Dann waren wir am Ziel unserer musikalischen Reise angekommen: Paris, der Stadt der Liebe. Zumindest für Japaner, Müllberge und soziale Unruhen in den Banlieues werden gerne mal wegromantisiert. Doch auch unser Trio hat sich verliebt und zwar in eine elegante Katze, die sie aber nicht erhörte. Das Lied war voll Schmerz und Trauer, die Klarinette klagte der Verflossenen nach und imitierte ihre aufrechte Haltung und ihren Stolz. Wenn die drei eins können, dann Stimmungsbilder erzeugen. So auch beim nächsten Lied: Mit einem Hyperraumsprung überquerten wir Rhein, Ruhr und Spree und landeten wieder im Osten, im Taxi. Und zwar bei einem dieser Taxifahrer, den wir alle nach einem feucht-fröhlichen Abend kennen. Unterhält sich die ganze Zeit, schaut nicht auf die Straße und Geschwindigkeitsbegrenzungen sind auch nur Vorschläge. Nur bei einer roten Ampel konnten sie kurz verschnaufen. Auch das wurde perfekt auskomponiert, plötzlich kehrte in hektisches Spiel immer wieder Ruhe ein. Atempausen.
Das Publikum im ausverkauften Saal war begeistert: Standing Ovations und Bravo-Rufe. Goutiert wurde dies mit zwei Zugaben, eine davon war ein „Experiment“, also ein unfertiges Stück. Überblasen hat er meines Wissens nach nur ein Mal. Auf verschlungenen Pfaden wegen einer Sperrung fuhren wir alle sehr zufrieden nach Hause und waren sogar erstaunlich früh da, um mitzubekommen, wie die Welt immer verrückter wird, wenn man in die Türkei blickt.

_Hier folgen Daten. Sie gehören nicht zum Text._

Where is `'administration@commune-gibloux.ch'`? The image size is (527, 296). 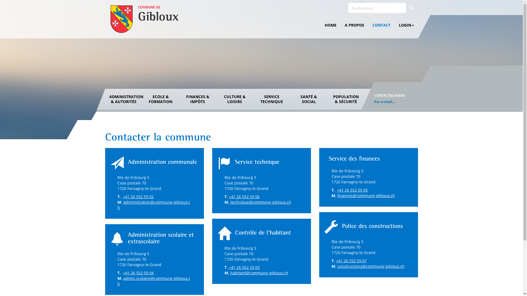
'administration@commune-gibloux.ch' is located at coordinates (154, 205).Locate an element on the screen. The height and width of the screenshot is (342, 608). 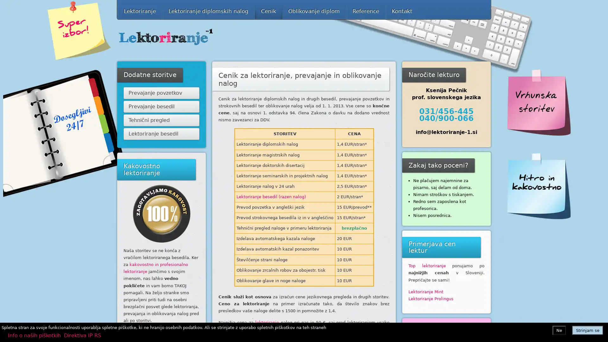
Ne is located at coordinates (559, 330).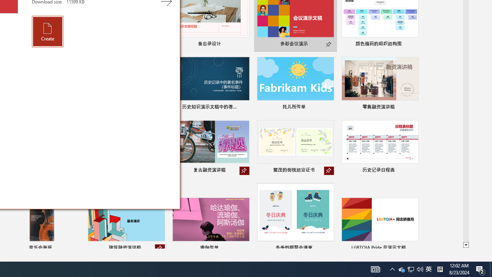  Describe the element at coordinates (159, 248) in the screenshot. I see `'Unpin from list'` at that location.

Heute Abend geht es wieder mit Klassik in Ditzum weiter, doch die Beethoven-Konzerte sind bereits restlos ausverkauft. Ans Herz legen möchte ich an dieser Stelle unser Konzert in Norden mit dem Vokalensemble Singer Pur und Anneke Brose, da Gesang und Orgel dabei sind. Das gibt es dieses Jahr wahrlich nicht allzu oft bei den Gezeitenkonzerten.